Nell’ambito delle relazioni internazionali, fa notare il giornalista macedone della Deutsche Welle, non si è mai verificato il caso di uno Stato che negasse ad un altro Stato il diritto ad avere il proprio nome e ci sono diversi esempi di territori o provincie che portano lo stesso nome pur appartenendo a Stati diversi. La Grecia, alla quale dà fastidio che la Macedonia abbia lo stesso nome di una delle sue provincie, è finora l’unico esempio del genere. Jovanovski, per altro, sottolinea che finora 133 Stati, tra cui anche Usa, Russia, Cina, India e Canada, hanno riconosciuto la Macedonia con il nome costituzionale di Repubblica di Macedonia e nelle comunicazioni bilaterali questo nome viene usato da 30 altri Stati. La mediazione delle Nazioni Unite non ha aiutato a trovare una soluzione su questa lunga disputa. E i critici fanno notare l’assurdità che un paese così piccolo ed economicamente debole come la Macedonia, con appena alcune migliaia di soldati e in misura notevole dipendente dal capitale greco, possa rappresentare un pericolo per la Grecia a causa di presunte pretese territoriali. Tanto più che prima dell'indipendenza, per quasi 50 anni alla Grecia non ha mai dato fastidio che la Repubblica di Macedonia esistesse come tale nella federazione jugoslava.

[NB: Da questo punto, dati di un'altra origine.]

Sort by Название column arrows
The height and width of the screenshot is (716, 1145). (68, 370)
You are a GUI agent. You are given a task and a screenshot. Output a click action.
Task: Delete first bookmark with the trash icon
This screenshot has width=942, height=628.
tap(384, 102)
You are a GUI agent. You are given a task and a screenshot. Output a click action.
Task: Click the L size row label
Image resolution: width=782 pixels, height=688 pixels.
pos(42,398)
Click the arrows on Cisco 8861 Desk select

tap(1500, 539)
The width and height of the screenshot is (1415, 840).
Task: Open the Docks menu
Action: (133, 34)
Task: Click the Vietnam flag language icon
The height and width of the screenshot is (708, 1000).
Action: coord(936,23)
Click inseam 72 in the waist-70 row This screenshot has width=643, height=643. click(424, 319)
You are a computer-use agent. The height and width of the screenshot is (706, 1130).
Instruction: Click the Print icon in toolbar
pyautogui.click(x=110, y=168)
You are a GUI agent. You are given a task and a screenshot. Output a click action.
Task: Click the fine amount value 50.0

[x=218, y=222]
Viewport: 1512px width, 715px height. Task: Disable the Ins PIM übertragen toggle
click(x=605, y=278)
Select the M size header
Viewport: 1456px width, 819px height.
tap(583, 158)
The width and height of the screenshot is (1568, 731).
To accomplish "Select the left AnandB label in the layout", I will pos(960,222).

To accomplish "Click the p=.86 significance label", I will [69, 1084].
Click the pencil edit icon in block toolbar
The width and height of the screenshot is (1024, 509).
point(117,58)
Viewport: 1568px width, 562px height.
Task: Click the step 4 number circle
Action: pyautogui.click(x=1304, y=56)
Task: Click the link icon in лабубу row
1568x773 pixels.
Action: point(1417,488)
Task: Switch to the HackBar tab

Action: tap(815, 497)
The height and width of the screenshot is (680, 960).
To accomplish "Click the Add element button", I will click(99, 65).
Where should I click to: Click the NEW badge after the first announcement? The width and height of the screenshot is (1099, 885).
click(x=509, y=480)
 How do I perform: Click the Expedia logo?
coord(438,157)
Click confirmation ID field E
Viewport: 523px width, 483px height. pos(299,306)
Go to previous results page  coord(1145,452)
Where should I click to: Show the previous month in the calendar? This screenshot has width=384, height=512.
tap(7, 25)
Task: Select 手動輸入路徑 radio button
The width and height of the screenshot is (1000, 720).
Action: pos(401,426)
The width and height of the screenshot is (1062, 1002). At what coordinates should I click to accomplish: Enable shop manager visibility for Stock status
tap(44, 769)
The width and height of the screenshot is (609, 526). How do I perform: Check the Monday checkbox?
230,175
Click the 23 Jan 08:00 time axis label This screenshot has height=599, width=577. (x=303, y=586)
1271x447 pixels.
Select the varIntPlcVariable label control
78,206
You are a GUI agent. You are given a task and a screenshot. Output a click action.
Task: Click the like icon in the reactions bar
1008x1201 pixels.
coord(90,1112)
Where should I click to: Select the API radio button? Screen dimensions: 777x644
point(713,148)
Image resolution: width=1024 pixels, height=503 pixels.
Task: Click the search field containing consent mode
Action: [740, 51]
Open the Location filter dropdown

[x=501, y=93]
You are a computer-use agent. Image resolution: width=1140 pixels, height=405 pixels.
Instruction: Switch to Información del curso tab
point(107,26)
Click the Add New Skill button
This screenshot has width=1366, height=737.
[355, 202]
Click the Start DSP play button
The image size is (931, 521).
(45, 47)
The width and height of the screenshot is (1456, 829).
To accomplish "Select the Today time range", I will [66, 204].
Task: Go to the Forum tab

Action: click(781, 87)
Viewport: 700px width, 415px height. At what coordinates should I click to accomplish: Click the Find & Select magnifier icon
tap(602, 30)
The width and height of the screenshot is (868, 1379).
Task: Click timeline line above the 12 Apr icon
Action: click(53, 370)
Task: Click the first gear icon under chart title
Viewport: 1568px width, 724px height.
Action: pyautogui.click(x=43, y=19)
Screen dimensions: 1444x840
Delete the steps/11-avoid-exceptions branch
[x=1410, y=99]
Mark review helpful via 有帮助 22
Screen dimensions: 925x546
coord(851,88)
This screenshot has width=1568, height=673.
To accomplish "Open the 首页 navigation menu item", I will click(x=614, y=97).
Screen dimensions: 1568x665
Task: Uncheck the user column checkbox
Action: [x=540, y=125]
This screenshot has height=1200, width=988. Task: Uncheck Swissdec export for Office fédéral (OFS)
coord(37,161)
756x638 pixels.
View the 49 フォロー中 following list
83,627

Anche se con l'Accordo temporaneo bilaterale del 1995 la Grecia ha assicurato che non avrebbe ostacolato l'adesione della Macedonia con il nome Fyrom alle organizzazioni internazionali, ma usando il suo diritto di veto fino ad oggi ha ostacolato l’integrazione euro-atlantica della Macedonia: per questa ragione Skopje ha fatto ricorso alla Corte internazionale di giustizia dell’Onu. Resta poi aperta la questione se la Grecia insiste soltanto sul nome, come afferma Atene, oppure se si tratta anche di ostacolare l'identità e la lingua macedone come sostengono i macedoni. 
L'attuale ministro degli esteri tedesco Guido Westerwelle ha affermato recentemente a Berlino che la Germania è molto fiduciosa del successo dei negoziati tra Macedonia e Grecia. “Spero molto, con tutto il cuore che, nell'interesse dei macedoni, ma anche dell'Europa e di tutti i suoi stati membri, potranno presto essere superate le difficolta”, ha detto Westerwelle. Secondo l'europarlamentare Doris Pack, il blocco greco sulla Macedonia è ingiusto e antieuropeo. Lo storico tedesco Khristian Voss ritiene che dietro il contenzioso sul nome si trovi chiaramente la questione delle minoranze. In una intervista sempre per la Deutche Welle, Voss ha puntato il dito sulla politica di assimilazione che la Grecia condusse negli anni Trenta del secolo scorso e sull'espulsione di decine migliaia di appartenenti alla minoranza macedone che nella guerra civile del 1945-1949 avevano combattuto dalla parte dei comunisti poi sconfitti. Secondo questo storico tedesco è proprio questo il fattore importante per capire perché la Grecia così fermamente stia bloccando la soluzione della questione macedone.